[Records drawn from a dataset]
■ ■ ■ ■ ■ ■ ■

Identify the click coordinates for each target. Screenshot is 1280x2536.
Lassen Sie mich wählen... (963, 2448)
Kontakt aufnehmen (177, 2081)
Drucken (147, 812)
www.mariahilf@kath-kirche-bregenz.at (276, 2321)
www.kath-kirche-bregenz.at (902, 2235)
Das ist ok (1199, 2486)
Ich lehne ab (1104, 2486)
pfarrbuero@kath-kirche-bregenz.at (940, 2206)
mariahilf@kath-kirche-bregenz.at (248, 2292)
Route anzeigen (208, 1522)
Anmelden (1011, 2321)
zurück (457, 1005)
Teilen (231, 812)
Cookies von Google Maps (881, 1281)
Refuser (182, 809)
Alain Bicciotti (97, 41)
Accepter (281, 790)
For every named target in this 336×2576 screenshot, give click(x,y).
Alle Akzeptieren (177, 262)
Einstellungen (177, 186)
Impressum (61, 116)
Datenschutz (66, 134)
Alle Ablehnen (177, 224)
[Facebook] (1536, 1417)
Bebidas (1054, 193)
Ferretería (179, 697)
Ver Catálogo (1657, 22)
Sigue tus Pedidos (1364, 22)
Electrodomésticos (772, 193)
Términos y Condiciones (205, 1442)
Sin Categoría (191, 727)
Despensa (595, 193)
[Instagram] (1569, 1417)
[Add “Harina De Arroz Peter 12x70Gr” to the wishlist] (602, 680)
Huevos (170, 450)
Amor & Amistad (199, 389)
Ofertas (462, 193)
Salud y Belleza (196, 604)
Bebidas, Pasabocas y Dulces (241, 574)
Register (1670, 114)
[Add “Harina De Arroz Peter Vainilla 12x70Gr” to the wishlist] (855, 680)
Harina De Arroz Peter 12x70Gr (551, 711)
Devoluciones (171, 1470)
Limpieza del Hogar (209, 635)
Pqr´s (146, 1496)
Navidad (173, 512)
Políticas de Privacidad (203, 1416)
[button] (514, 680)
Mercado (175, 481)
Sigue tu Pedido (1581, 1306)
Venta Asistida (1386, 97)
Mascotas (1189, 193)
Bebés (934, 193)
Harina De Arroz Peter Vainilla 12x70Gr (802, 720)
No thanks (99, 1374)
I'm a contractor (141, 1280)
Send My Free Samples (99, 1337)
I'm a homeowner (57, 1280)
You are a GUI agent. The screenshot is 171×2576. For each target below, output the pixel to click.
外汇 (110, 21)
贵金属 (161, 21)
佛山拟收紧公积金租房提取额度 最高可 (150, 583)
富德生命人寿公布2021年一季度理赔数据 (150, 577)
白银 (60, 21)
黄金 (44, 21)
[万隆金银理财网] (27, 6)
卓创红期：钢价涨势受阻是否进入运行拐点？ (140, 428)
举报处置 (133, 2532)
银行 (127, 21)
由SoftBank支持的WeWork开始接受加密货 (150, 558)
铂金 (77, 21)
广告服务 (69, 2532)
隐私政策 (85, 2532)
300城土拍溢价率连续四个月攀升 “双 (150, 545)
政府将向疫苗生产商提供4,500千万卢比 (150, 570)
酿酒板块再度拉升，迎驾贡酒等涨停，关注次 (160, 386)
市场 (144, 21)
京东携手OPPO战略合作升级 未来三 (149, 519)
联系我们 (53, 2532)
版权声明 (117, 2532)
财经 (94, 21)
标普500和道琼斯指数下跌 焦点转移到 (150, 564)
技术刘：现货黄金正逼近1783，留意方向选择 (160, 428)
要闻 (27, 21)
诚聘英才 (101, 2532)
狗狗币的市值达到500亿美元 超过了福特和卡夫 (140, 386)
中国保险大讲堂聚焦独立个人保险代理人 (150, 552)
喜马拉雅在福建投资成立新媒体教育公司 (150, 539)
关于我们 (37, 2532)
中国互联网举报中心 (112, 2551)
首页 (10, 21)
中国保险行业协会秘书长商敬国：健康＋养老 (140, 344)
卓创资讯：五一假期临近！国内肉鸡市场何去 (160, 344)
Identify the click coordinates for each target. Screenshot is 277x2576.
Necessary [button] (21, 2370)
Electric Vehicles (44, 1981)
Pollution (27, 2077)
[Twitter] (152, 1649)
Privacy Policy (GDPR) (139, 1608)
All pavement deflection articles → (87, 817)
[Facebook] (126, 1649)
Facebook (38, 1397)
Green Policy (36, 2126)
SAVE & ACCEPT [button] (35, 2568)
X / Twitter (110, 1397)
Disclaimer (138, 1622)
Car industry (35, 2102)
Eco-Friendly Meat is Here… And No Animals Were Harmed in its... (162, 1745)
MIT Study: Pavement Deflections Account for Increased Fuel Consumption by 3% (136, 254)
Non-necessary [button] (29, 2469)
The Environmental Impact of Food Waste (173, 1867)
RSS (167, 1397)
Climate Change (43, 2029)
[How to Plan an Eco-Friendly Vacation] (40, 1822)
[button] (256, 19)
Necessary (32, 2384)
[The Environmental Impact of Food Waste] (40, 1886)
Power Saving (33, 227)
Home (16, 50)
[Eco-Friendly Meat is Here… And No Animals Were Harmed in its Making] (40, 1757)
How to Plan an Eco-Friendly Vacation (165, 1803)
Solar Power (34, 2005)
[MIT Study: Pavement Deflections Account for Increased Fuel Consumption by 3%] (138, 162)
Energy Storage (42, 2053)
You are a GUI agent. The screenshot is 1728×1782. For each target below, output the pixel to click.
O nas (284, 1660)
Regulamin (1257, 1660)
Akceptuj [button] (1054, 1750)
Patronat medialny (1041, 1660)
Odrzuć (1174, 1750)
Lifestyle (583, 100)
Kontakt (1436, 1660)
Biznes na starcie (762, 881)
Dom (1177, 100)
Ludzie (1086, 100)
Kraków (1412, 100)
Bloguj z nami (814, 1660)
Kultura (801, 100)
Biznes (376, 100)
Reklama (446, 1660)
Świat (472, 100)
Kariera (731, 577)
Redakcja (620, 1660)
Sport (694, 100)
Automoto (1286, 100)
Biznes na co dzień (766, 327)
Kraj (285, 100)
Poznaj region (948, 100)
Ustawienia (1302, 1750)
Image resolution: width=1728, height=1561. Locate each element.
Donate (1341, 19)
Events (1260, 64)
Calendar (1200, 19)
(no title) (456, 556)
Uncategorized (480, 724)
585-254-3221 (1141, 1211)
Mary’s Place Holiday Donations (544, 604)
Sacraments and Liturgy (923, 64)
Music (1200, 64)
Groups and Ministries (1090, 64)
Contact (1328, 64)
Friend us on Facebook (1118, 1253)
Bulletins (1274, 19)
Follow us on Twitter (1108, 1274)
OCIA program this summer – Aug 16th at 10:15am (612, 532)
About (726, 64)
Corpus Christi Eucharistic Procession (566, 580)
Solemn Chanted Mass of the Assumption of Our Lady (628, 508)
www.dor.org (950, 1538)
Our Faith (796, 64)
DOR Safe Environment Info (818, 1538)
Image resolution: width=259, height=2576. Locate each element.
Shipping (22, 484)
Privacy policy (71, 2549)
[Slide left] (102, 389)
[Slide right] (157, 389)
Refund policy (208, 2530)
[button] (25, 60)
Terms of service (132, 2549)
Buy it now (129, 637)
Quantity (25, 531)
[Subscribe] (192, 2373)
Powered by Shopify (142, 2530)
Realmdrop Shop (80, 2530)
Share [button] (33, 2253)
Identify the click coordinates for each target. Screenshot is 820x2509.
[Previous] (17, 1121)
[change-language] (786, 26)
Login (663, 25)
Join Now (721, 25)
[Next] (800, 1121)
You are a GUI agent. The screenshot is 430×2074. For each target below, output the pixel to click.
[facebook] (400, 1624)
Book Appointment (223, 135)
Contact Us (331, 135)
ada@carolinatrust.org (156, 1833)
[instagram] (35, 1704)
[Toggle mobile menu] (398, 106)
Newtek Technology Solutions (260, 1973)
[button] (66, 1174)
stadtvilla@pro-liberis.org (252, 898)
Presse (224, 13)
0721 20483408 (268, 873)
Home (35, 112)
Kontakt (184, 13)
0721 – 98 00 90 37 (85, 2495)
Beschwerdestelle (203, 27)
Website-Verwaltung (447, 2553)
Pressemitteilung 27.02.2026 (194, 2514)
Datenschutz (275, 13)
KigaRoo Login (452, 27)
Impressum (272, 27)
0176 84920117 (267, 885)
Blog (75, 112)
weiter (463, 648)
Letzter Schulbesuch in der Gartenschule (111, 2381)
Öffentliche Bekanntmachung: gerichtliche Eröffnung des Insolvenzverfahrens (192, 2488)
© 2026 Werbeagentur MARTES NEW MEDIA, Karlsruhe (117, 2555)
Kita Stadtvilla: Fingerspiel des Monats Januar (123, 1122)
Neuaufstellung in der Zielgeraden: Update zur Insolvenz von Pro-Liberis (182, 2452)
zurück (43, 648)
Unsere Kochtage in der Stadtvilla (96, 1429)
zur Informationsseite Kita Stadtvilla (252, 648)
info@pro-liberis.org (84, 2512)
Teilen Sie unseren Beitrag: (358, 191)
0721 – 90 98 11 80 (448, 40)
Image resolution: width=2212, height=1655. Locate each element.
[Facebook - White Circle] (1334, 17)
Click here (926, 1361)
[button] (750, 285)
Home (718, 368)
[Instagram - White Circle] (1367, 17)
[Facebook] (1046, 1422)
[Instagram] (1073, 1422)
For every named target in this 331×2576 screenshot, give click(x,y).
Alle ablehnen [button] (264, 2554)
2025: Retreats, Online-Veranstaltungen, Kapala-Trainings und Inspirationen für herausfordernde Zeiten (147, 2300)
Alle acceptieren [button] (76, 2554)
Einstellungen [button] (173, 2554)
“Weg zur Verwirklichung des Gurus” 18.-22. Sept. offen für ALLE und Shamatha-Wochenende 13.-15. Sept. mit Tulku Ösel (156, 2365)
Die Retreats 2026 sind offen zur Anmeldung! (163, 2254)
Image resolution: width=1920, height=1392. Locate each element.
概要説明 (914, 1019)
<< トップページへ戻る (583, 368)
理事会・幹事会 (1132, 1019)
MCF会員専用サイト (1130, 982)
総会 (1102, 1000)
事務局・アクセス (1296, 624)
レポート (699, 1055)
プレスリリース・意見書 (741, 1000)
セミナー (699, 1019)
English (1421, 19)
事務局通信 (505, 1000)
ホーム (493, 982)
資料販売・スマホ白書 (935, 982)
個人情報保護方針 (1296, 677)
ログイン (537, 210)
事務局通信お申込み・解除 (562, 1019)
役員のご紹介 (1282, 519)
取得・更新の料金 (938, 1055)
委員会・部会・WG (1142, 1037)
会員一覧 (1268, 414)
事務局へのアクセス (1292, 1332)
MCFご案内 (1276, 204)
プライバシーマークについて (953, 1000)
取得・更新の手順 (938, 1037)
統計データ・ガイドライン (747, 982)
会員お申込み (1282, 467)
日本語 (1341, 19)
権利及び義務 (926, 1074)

■ ■ ■ ■ ■ ■ ■

» **YOUR INSTRUCTIONS**:
Among the records above, a stretch begins at the line containing "Ver Catálogo (1657, 22)" and ends at the line containing "外汇 (110, 21)". Restate that stretch word for word, and nothing else.

» **ANSWER BOX**:
Ver Catálogo (1657, 22)
Sigue tus Pedidos (1364, 22)
Electrodomésticos (772, 193)
Términos y Condiciones (205, 1442)
Sin Categoría (191, 727)
Despensa (595, 193)
[Instagram] (1569, 1417)
[Add “Harina De Arroz Peter 12x70Gr” to the wishlist] (602, 680)
Huevos (170, 450)
Amor & Amistad (199, 389)
Ofertas (462, 193)
Salud y Belleza (196, 604)
Bebidas, Pasabocas y Dulces (241, 574)
Register (1670, 114)
[Add “Harina De Arroz Peter Vainilla 12x70Gr” to the wishlist] (855, 680)
Harina De Arroz Peter 12x70Gr (551, 711)
Devoluciones (171, 1470)
Limpieza del Hogar (209, 635)
Pqr´s (146, 1496)
Navidad (173, 512)
Políticas de Privacidad (203, 1416)
[button] (514, 680)
Mercado (175, 481)
Sigue tu Pedido (1581, 1306)
Venta Asistida (1386, 97)
Mascotas (1189, 193)
Bebés (934, 193)
Harina De Arroz Peter Vainilla 12x70Gr (802, 720)
No thanks (99, 1374)
I'm a contractor (141, 1280)
Send My Free Samples (99, 1337)
I'm a homeowner (57, 1280)
You are a GUI agent. The screenshot is 171×2576. For each target below, output the pixel to click.
外汇 (110, 21)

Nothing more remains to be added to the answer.